INDIANAPOLIS (AP) — Indiana election officials are bracing for perhaps 10 times more mail-in ballots for this fall’s election than four years ago.
Officials expect 1.3 million to 1.8 million mailed ballots, which would mean more than half of Indiana’s voters might choose that option rather than heading to polling sites for the Nov. 3 election amid coronavirus exposure worries.
As Republican state leaders resist calls for allowing no-excuse mail-in voting as Indiana did for the spring primary, top election officials are urging voters to act early following U.S. Postal Service warnings that can’t guarantee ballots requested near the state’s deadline will be delivered on time to county election offices.
More than 100,000 Indiana voters have already requested mail ballots some nine weeks ahead of Election Day, compared with about 155,000 total such ballots cast for the 2016 presidential election, according to the Indiana secretary of state’s office, which oversees state election policy.

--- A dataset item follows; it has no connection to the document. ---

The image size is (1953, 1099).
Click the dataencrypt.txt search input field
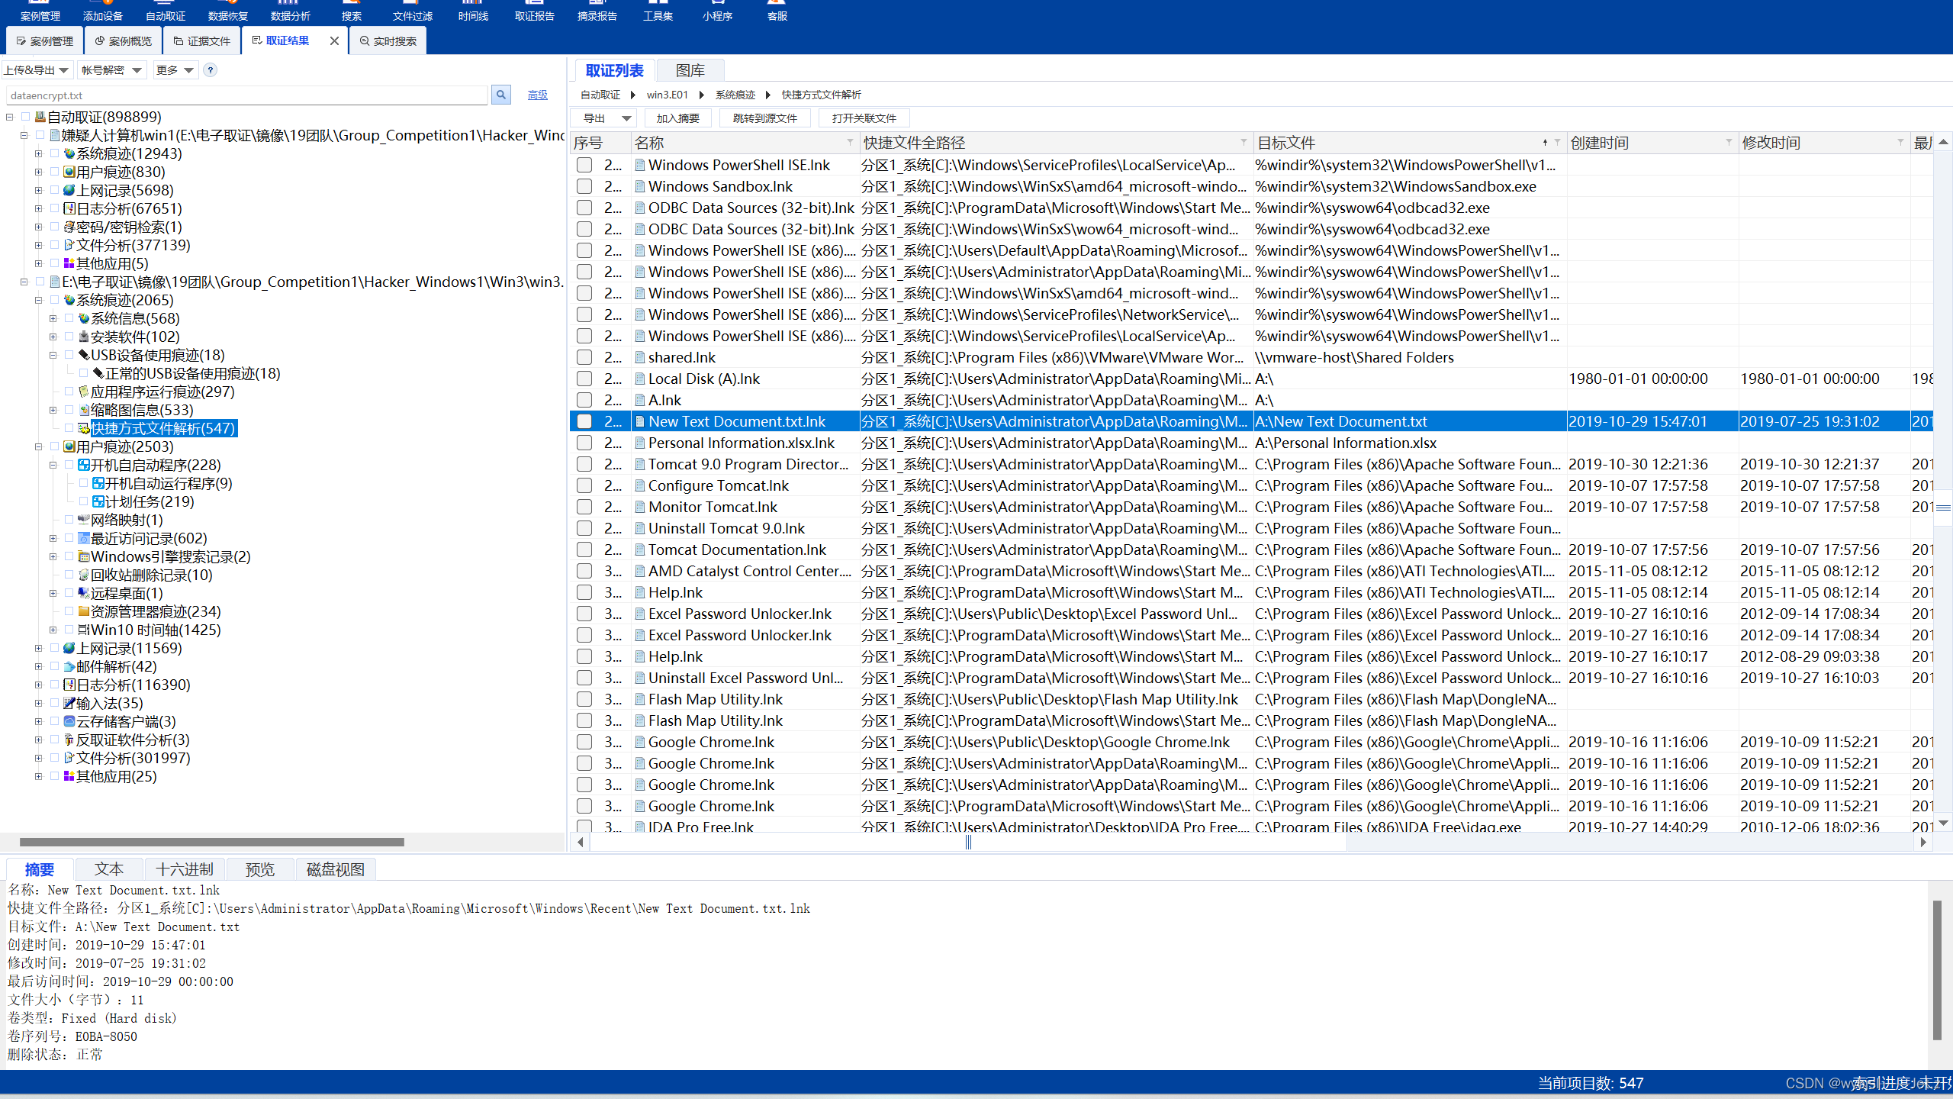pyautogui.click(x=246, y=95)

About half of the ballots in Indiana’s June primary were cast by mail.
Local election offices are gearing up to start sending out the general election ballots starting in early September, said Sara Arnold, president of the Indiana county clerks association.
“They are stamping the envelopes, stuffing what they’re able to, doing all they can already just to get prepared,” said Arnold, who is the clerk in southern Indiana’s Spencer County.

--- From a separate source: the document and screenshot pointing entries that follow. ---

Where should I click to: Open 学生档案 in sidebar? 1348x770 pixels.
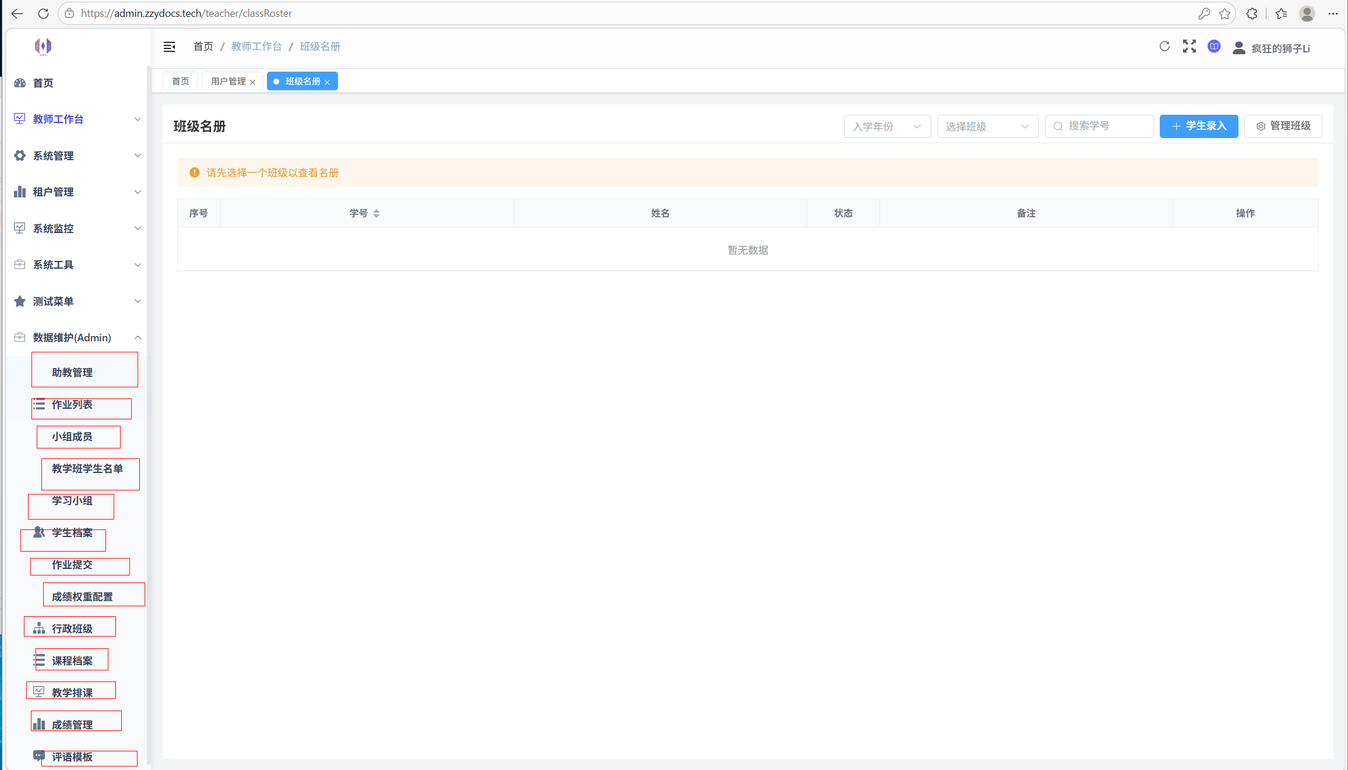pos(72,533)
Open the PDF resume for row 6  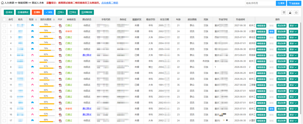pos(60,55)
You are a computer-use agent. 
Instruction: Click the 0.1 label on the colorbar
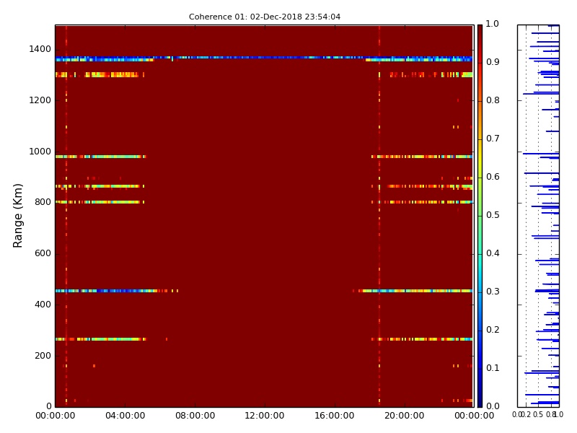pos(492,368)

Indiana allows people to vote by mail if they fall into one of several categories, including being 65 or older or being absent from their home counties on Election Day. The mail-in balloting estimates are based on the 2016 election turnout of 2.8 million voters and the percentage of votes submitted by mail for this spring’s primary, when all voters were allowed to vote by mail because of virus concerns, according to the secretary of state’s office.

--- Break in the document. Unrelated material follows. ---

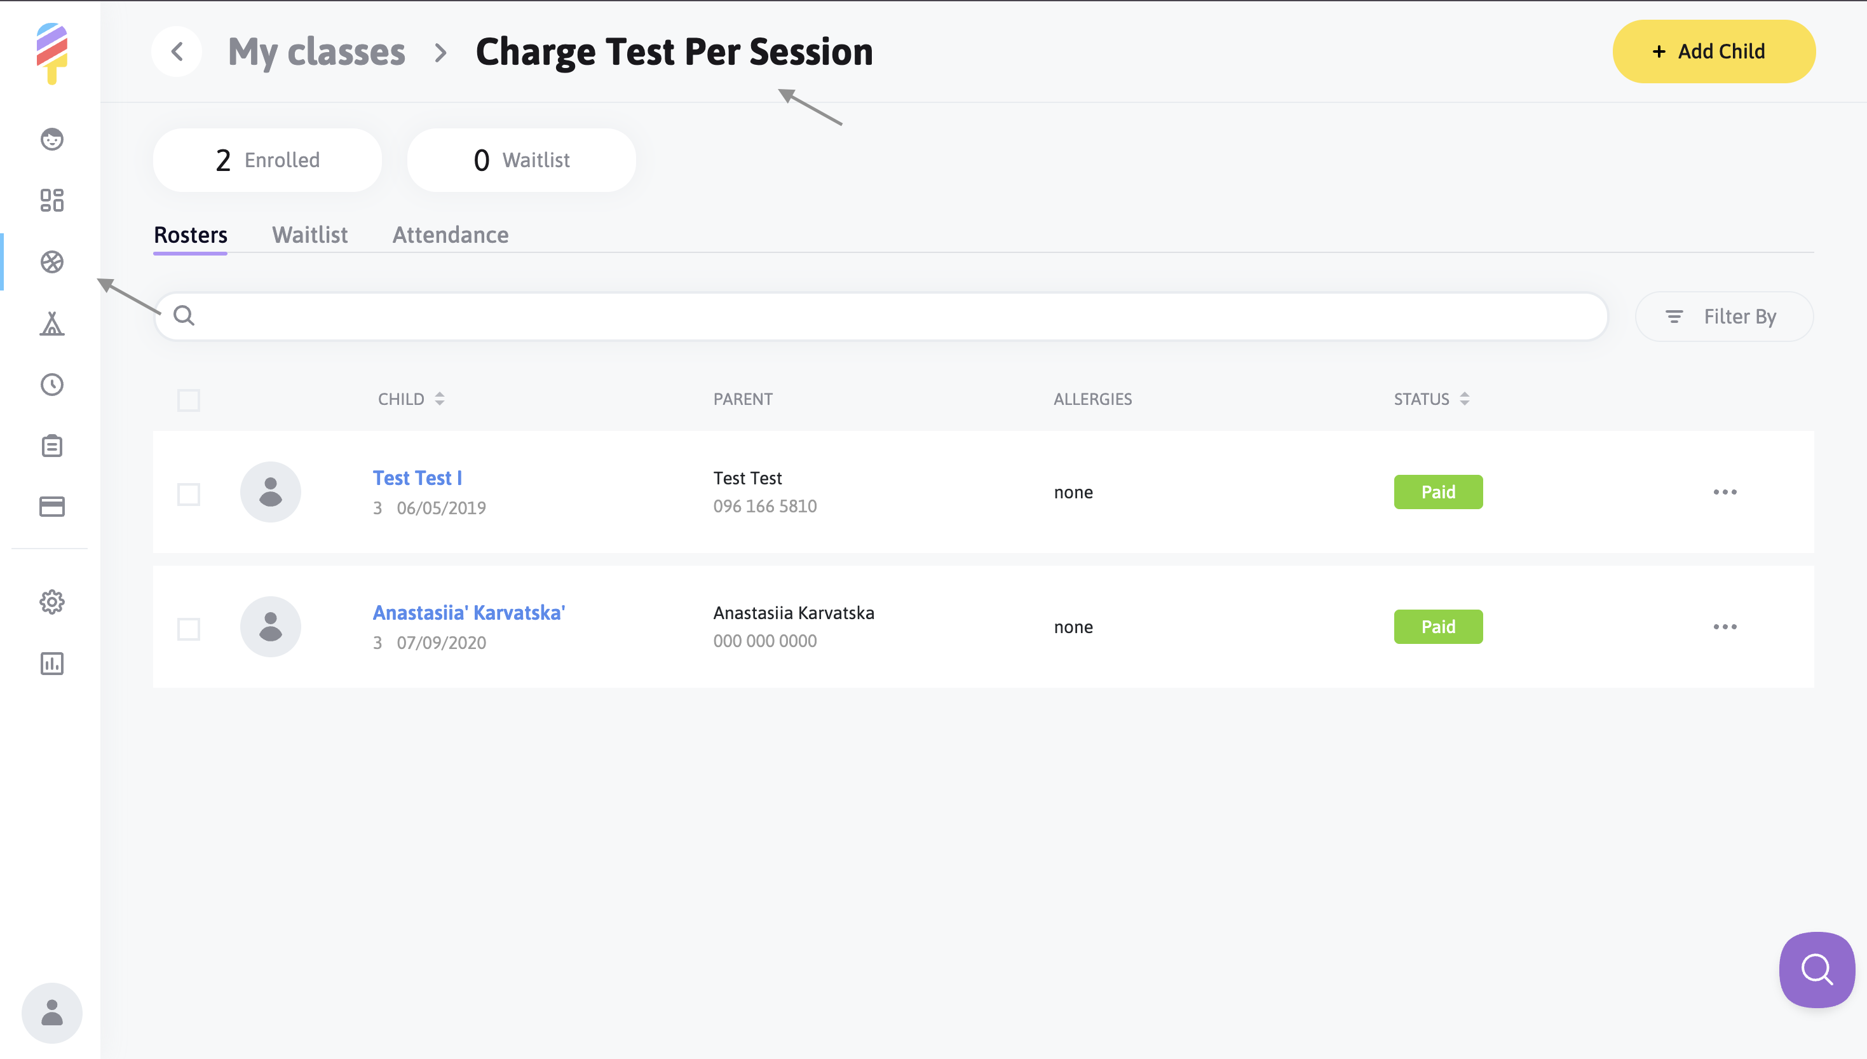Viewport: 1867px width, 1059px height.
Task: Switch to the Waitlist tab
Action: point(310,235)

Republican Gov. Eric Holcomb and other GOP leaders have turned aside appeals from Democrats and voting rights groups to lift Indiana’s mail-in ballot limits for the November election.
Republican Secretary of State Connie Lawson said while being confined at home because of illness is a legitimate excuse for a mail-in ballot, state law doesn’t extend that to instances of COVID-19 exposure fears.
“If you’re confined to your home because you have a condition that puts you at high risk and you are self-isolating, you may qualify to vote absentee by mail,” Lawson said. “If you’re still going to the grocery store and running other errands, you’re not confined to your home.”
Voting rights groups Common Cause Indiana and Indiana Vote By Mail have separately sued the state over the mail-in balloting limits and the noon Election Day deadline for ballots to arrive in election offices.
Leaders of both groups said they’ve heard from people concerned about possibly facing long lines and poorly ventilated polling sites if they must vote in person despite the coronavirus outbreak, which is blamed for more than 3,200 deaths around the state since mid-March.
Barbara Tully, president of Indiana Vote By Mail, said she considered Lawson’s defense of the mail balloting limits “flippant” and questioned why Indiana is among about a half dozen states not allowing residents to use mail ballots this year without citing a specific excuse.
“Why are they clinging onto this?” Tully said. “I’ve not seen the governor or secretary of state give any clear explanation for why they are clinging onto those excuses.”
Lawson and Holcomb have said voters worried about Election Day lines have the option of early in-person voting at county clerk offices starting Oct. 6 and that protective equipment and cleaning supplies are being supplied by the state for poll workers and voting equipment.
Lawson encouraged those who want to vote by mail to submit their ballot requests to their county election offices or the state’s Indianavoters.com online portal well before the Oct. 22 deadline.
“My sage advice would be don’t wait,” Lawson said. “If you know you’re going to vote by mail, apply today.”